=== Your goal ===
Scan the records for lines holding "pixels". Say how many there are and give nothing else.

--- Available data ---

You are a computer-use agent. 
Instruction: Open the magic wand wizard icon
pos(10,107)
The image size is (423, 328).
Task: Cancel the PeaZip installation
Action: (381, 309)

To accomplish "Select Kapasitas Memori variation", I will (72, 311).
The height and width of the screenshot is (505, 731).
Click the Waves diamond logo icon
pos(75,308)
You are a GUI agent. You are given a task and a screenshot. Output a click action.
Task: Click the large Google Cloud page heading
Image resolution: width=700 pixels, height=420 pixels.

---
--- Available data ---

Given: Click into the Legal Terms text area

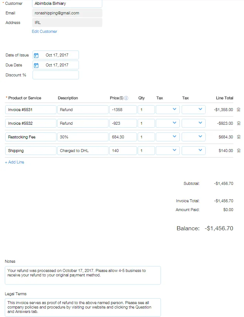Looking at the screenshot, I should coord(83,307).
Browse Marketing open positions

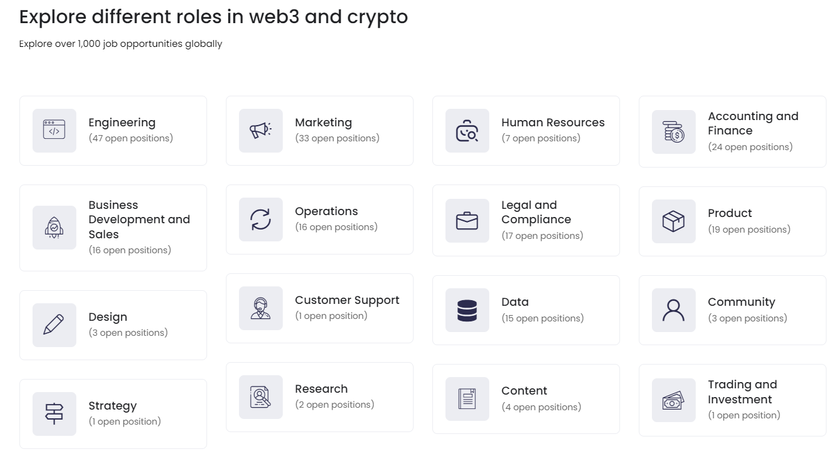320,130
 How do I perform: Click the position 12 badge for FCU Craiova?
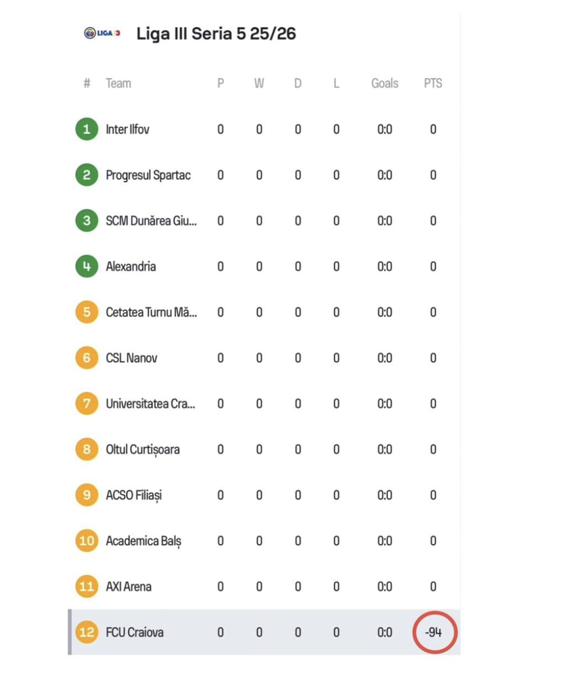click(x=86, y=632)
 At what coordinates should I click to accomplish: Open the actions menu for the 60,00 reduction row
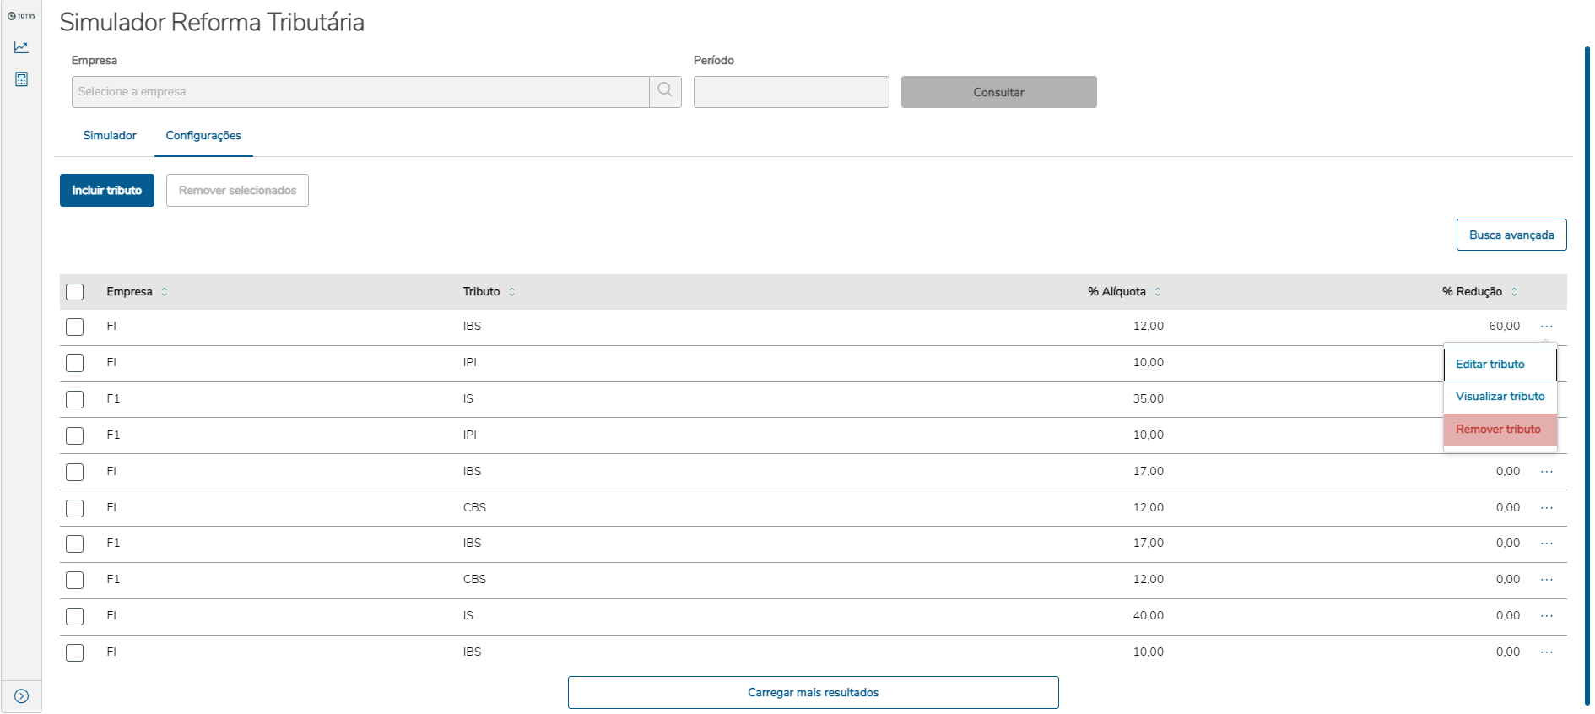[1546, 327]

---
--- Available data ---

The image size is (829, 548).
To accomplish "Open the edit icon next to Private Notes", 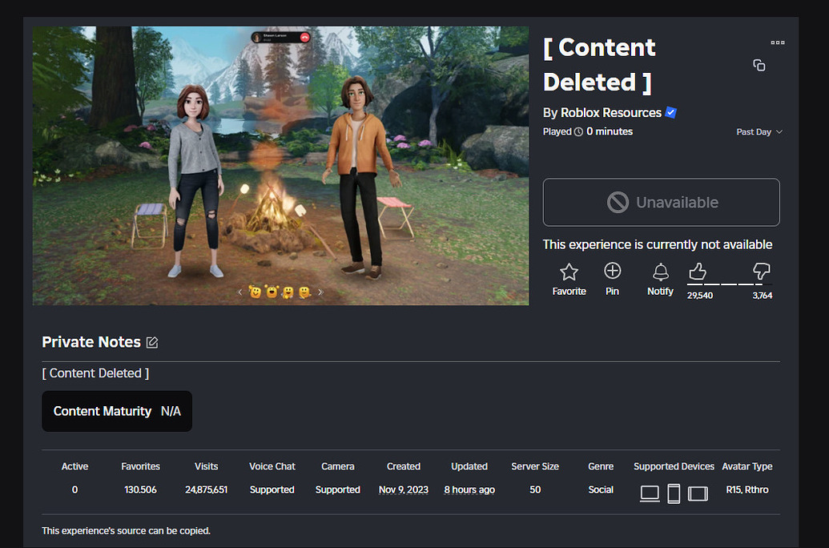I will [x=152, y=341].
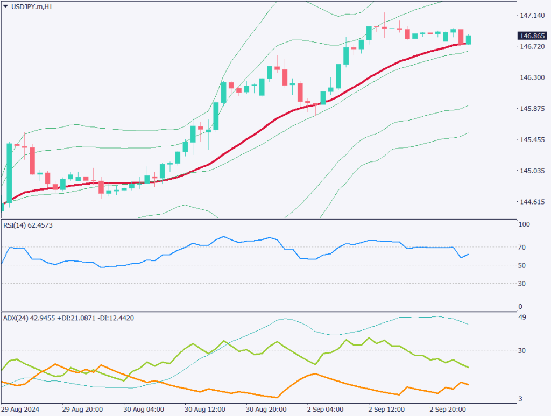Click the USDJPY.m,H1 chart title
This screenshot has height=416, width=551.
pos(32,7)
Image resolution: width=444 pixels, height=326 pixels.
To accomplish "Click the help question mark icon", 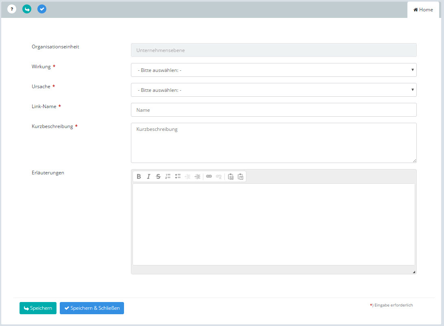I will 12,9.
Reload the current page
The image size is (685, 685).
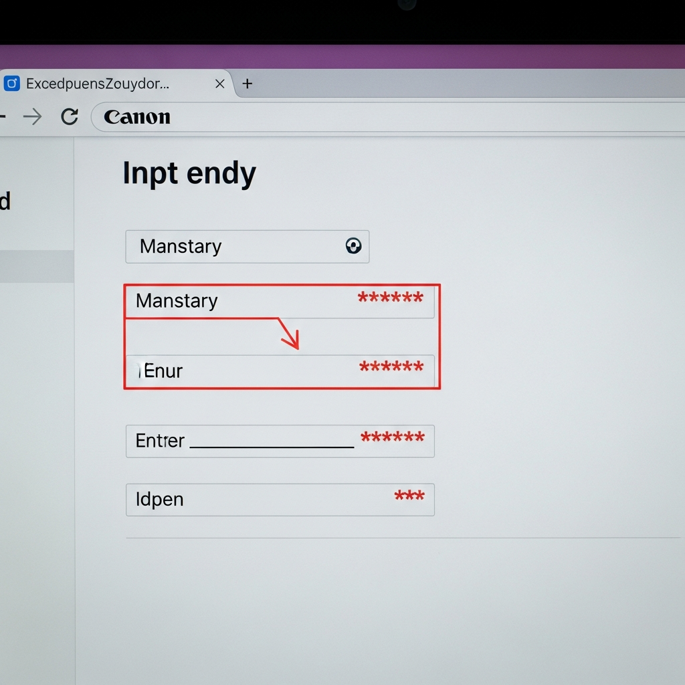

---

=== Solution to the problem ===
2